+++ Data shown

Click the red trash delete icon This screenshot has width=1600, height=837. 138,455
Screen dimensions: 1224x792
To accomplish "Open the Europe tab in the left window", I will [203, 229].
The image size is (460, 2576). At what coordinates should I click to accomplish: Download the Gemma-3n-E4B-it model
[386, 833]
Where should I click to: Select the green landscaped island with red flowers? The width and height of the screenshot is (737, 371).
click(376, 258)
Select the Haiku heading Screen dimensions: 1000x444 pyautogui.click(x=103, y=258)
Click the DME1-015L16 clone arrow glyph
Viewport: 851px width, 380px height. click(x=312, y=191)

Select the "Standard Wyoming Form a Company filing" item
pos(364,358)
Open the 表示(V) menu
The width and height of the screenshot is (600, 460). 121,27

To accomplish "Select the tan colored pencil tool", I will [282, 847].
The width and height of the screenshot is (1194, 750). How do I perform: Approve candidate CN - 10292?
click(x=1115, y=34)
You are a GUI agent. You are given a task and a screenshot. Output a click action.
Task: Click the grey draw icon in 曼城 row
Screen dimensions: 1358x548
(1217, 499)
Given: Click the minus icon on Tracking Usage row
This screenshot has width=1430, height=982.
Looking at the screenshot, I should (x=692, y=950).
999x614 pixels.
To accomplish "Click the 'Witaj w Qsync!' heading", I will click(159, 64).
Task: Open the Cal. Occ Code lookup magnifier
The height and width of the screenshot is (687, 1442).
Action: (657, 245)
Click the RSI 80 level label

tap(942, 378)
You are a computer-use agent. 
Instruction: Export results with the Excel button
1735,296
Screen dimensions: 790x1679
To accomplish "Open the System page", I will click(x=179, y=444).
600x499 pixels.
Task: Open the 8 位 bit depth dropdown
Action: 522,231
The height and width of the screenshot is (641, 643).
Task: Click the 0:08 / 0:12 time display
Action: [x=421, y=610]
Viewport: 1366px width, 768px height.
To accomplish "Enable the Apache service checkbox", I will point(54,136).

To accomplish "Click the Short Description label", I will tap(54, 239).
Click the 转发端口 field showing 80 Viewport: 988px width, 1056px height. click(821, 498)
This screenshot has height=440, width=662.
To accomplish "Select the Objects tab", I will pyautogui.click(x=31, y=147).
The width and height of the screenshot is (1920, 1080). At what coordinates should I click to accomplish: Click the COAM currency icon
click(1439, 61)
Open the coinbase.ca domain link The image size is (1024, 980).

++++++

Exercise directions:
Extract every line above containing the word "heading".

Response for this exercise:
Select the Haiku heading Screen dimensions: 1000x444 pyautogui.click(x=103, y=258)
To accomplish "Click the 'Witaj w Qsync!' heading", I will click(159, 64).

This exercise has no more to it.